C’est avec l’ère coloniale que la guilde royale verra son rôle une nouvelle fois bouleversé en profondeur. Tandis que le Royaume-Uni du Norstalkian se lance dans une série de conquêtes outre-mer, la Couronne d’Albi, plutôt orientée vers les régions de l’Est, temporise et préfère préserver et affiner son modèle de pillage qui fait sa fortune. Le monde, néanmoins, s’agrandit et plusieurs expéditions d’un nouveau genre son commanditées afin de partir à la découverte des régions les plus éloignées de la Péninsule.
Si celles-ci n’en porte pas encore le nom, on peut avec le recul parler de voyages anthropologiques, dont la visée est d’abord et avant tout de mieux comprendre et cerner les rapports de forces politiques et économiques hors de l’Eurysie.
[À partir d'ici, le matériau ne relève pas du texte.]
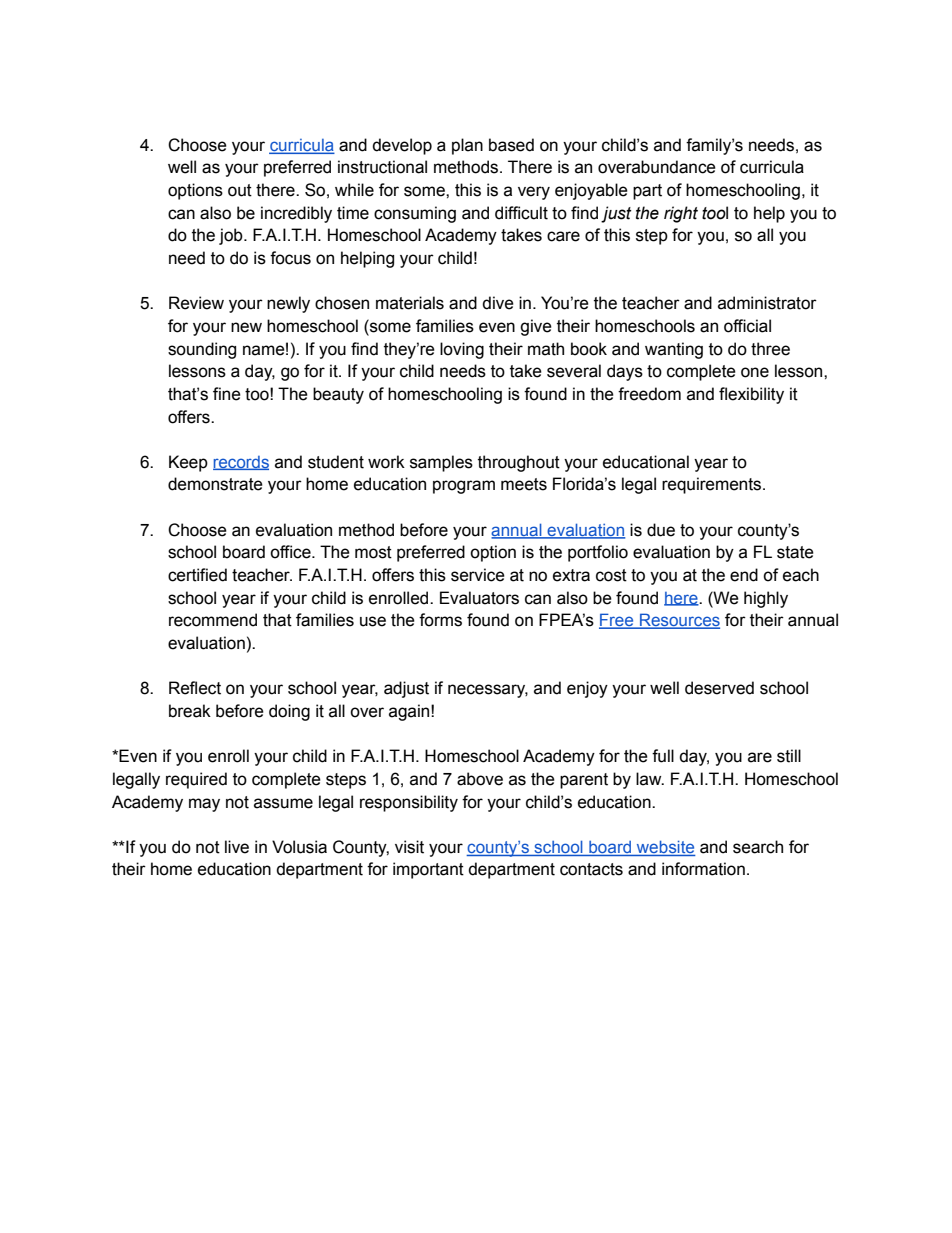 Image resolution: width=952 pixels, height=1233 pixels. Describe the element at coordinates (679, 621) in the screenshot. I see `Resources` at that location.
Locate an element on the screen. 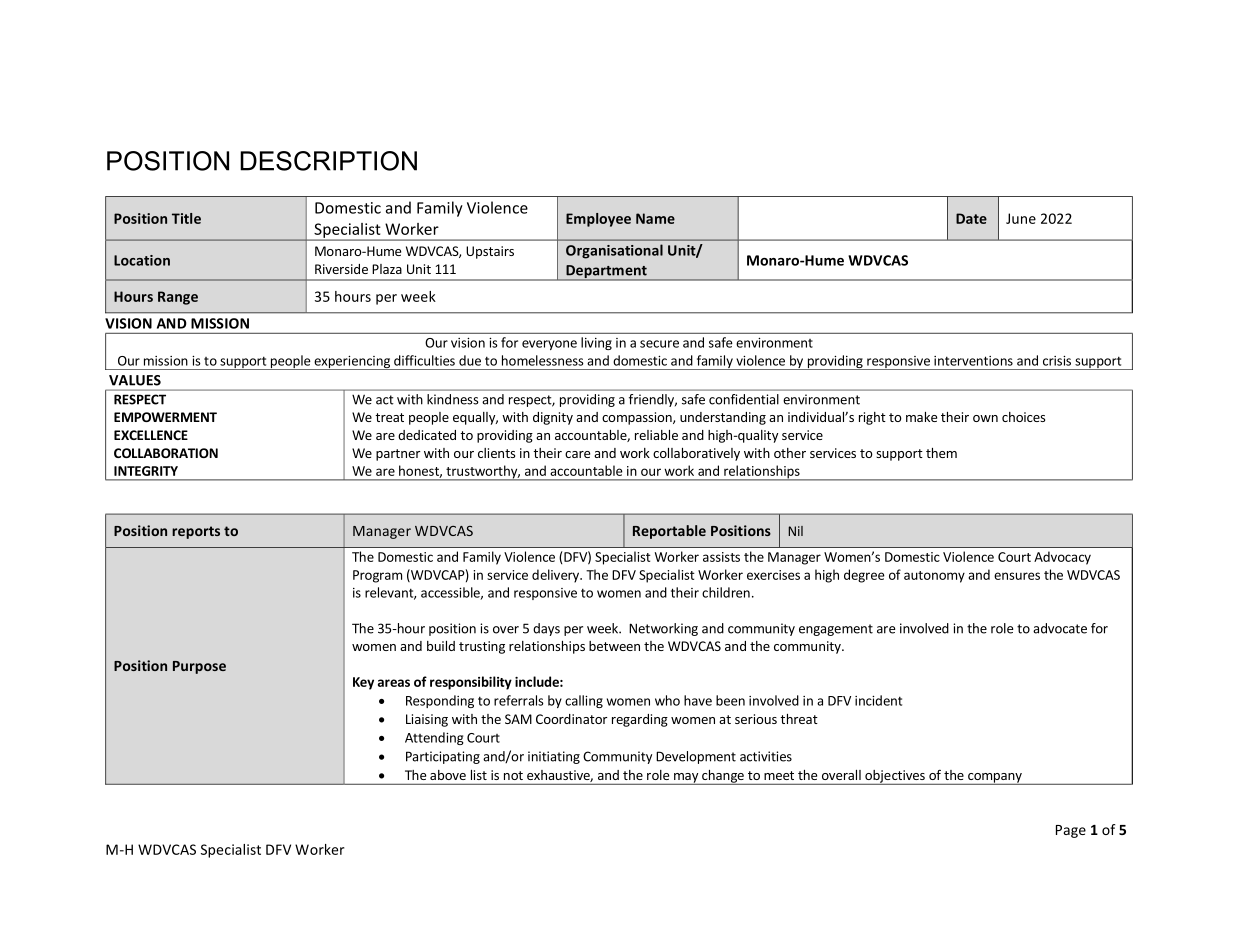  Department is located at coordinates (606, 273).
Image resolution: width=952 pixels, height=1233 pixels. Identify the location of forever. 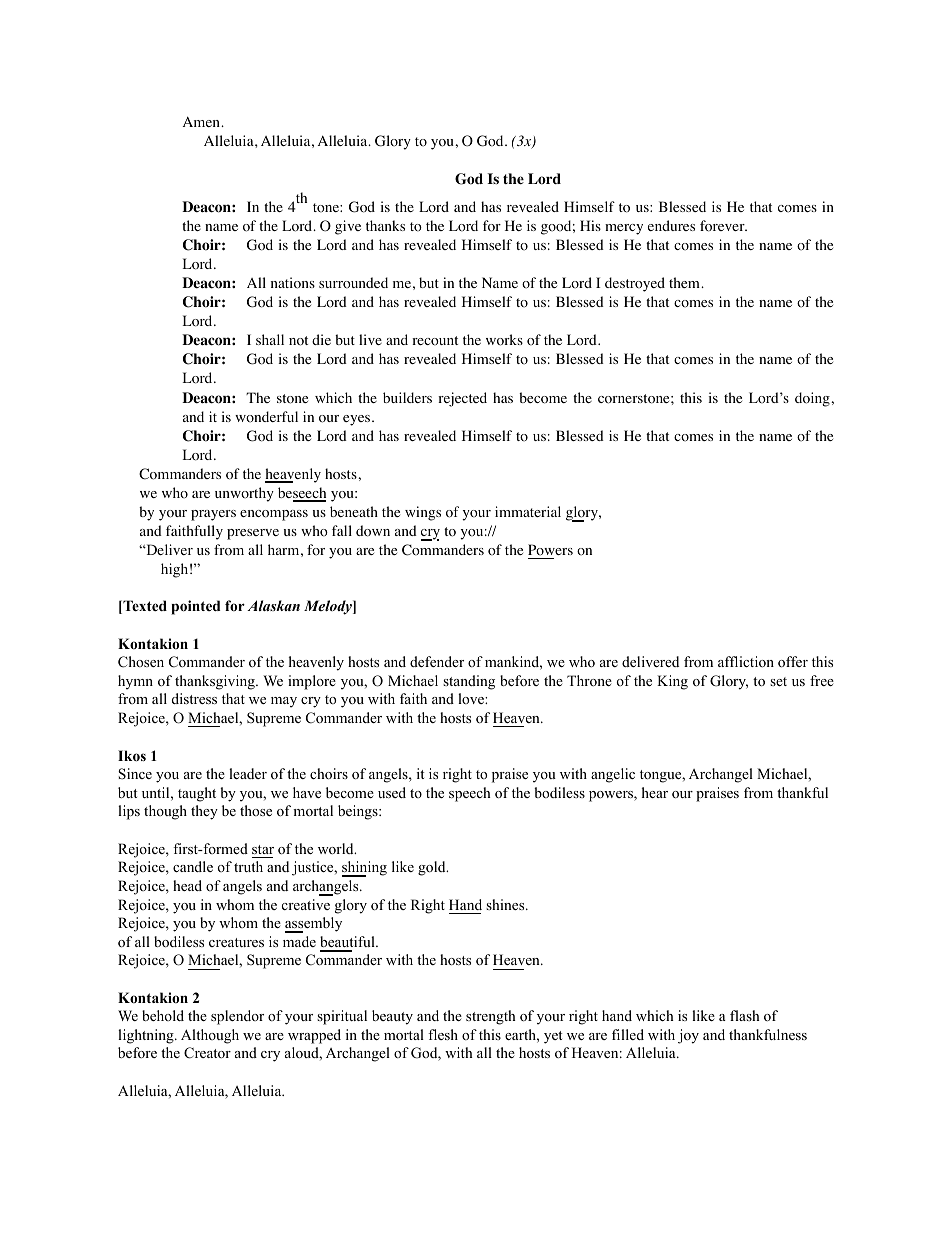
(723, 226).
Si la Couronne d’Albi ne cherche pas à s’imposer par droit de conquête, consciente de son retard technologique, militaire et démographique par rapport à nombre de grandes puissances concurrentes et belliqueuses à ses frontières, les expéditions cherchent à étendre leurs ambitions de pillage. Comprendre le monde pour mieux en tirer profit est au cœur de la doctrine militaire d’Albi. Mais si ces ambitions sont intéressées, nombre des explorateurs qui partent de la Péninsule n’ont pas de mauvaises intensions et sont souvent mus par une sincère curiosité et désir d’ouverture sur le monde, quitter les mornes marécages de Suo pour s’ouvrir à de nouveaux horizons plus verdoyants et ensoleillés.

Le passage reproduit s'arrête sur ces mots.